Each opposing faction will claim the 'moral high ground' founded in (but not exclusively) Religion, Economics, Philosophical, and the Cultural ideologies of the faction largely oblivious to the moral construct of the individual in the community. Individual morality requires adherence to personal beliefs and values. State imposed morality has dispersed objectives any of which can be formulated to press home the advantage, and to which the general mass of the population is expected to adhere or conform. It is the induction to take up arms and go to war. The 'moral majority' imposes the frame of reference under which the state is free to operate.

State imposed morality crosses cultural boundaries forming coalitions with other nation states who find elements within the construct of Religion or Economics or Philosophy to allow the coalition to gel.

Cultural values are beliefs and characteristics that define a group of people usually, but not exclusively, within a single nation state. Nation states can and do have more than one set of cultural values usually in the form of minor and major groupings, the minor groupings are subservient to the 'moral majority' up until the point at which cultural values change.

Cultural values reflect Historical and Contemporary ideologies; who controls the means of communicating ideology, (through selected history or contemporary opinion) gains control of the cultural frame of reference. Paint your Hero's: it's of no import if the battle is lost.

History, other than recent history, has limited cultural frame of reference. Historians interpret culture from relics (manuscripts, records, books, maps, paintings), generally written or owned by the victor. There is no historical moral frame of reference other than the view perceived by the beholder conditioned by their individual morality and State imposed moral values, this includes all aspect of Religious profundity.

That historians write pre-modern cultural histories is a vanity largely exclusive to their kind. We cannot know the Historical morals of an individual or nation state or the cultural values of a Historical community other than by reference to 'relics' that may in themselves be tainted in their existing at all, or by viewing the relics through the screen of our own moral and cultural values.

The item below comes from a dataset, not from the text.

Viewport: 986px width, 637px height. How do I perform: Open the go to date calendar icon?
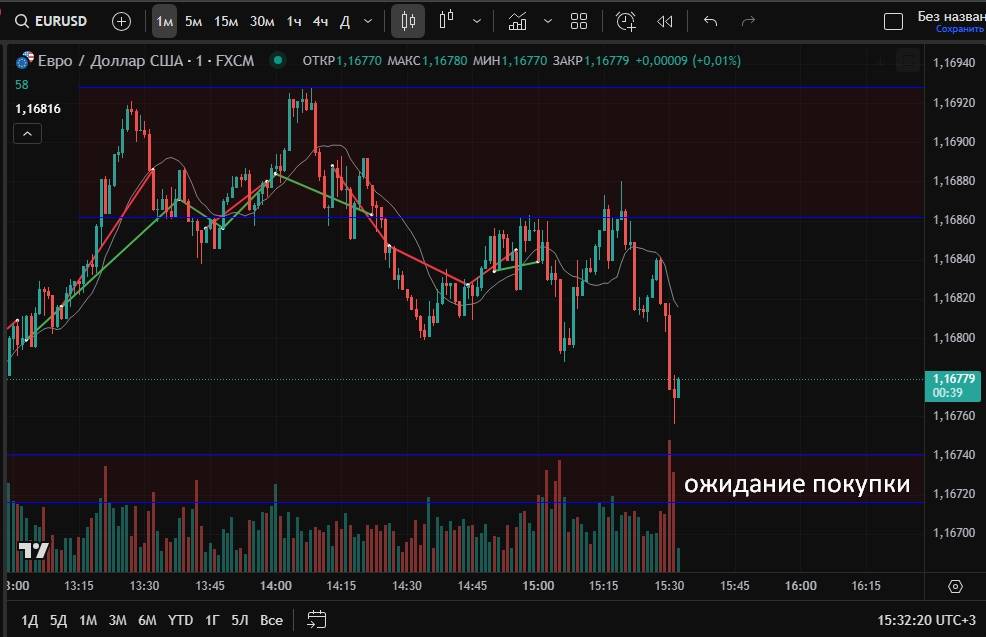[x=317, y=620]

A precise example is Snorri Sturluson's Edda - The Icelandic Saga's - the Viking nation's history told in story form, written 300 years after the Vikings ceased their exploits by a Norwegian living in Iceland one hundred years after the last Viking state converted to Christianity. This is not a work of history. It is a work of fiction based upon a history that was never recorded, other than in Morality tales passed through genealogical lines; yet it imposes a set of cultural values set in train by the word – Viking, whose status incidentally can be regarded as having been transposed from Villain to Hero.

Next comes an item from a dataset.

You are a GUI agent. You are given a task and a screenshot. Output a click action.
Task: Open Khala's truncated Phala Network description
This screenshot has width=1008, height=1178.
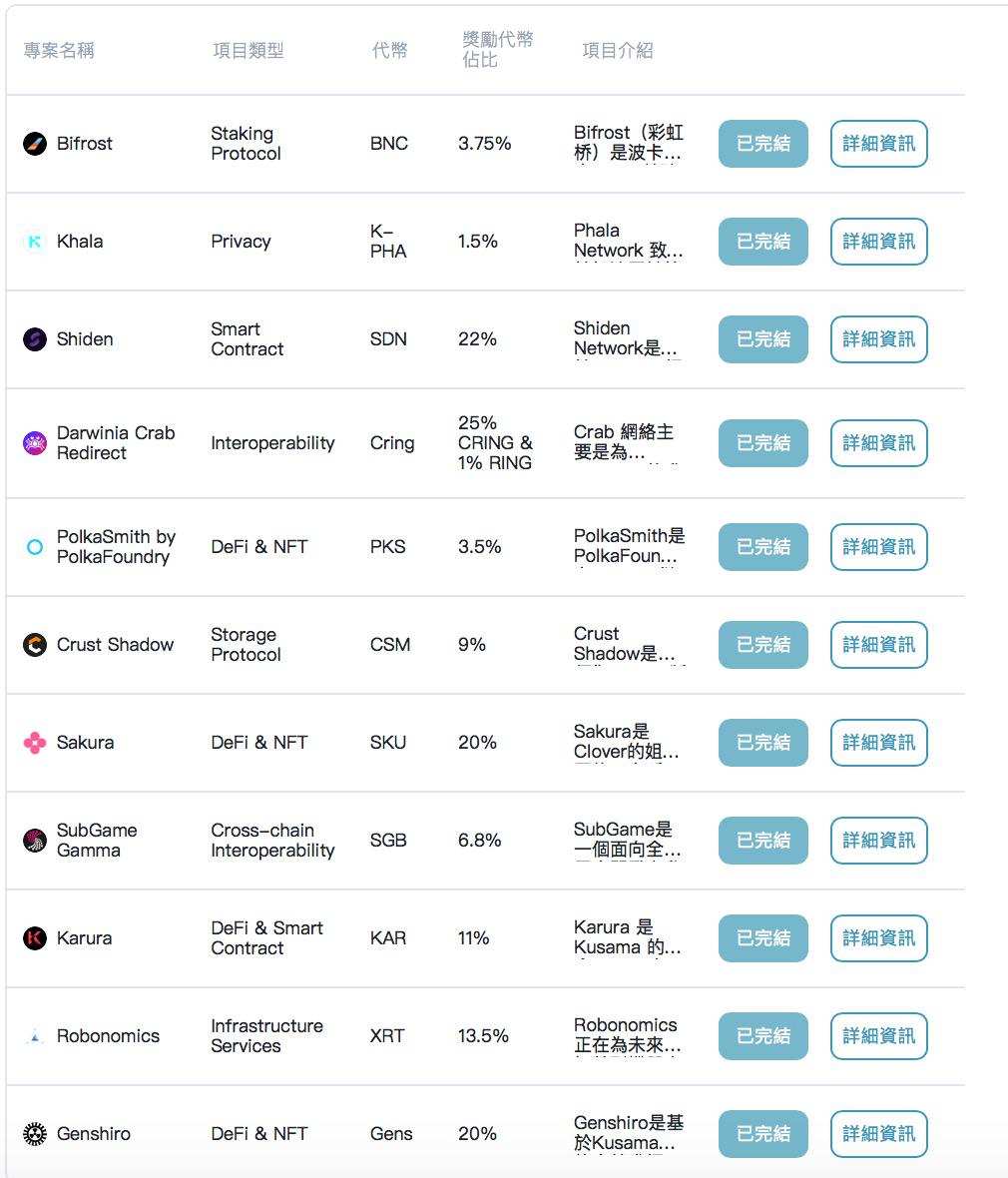[x=628, y=241]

How does an ordinary person like you or I defeat Nazi Germany, past, so more pointedly, current American political ideology? How, if government is doing something wrong, do you or I stand up and say it?
If the majority says, for example, going into Iran and taking it over in the guise of democracy . . . how different is this from the 1940s? Do WE believe our government? What do we do if we do not?
How do WE as ordinary, every day beings DEFEAT the government? The ideology?


Most political associations are governed by doctrine, a set of rules or principles that formulate opinion within the association. In seeking election, they obtain a mandate, usually for a fixed term or until such time as their mandate becomes untenable, enabling them foist their doctrine upon the whole of the population.

The concept of political ideology falls since ideology is perceptive and reactive, political doctrine is forward looking and proactive. Political associations never campaign on a policy of 'turning the clock back'.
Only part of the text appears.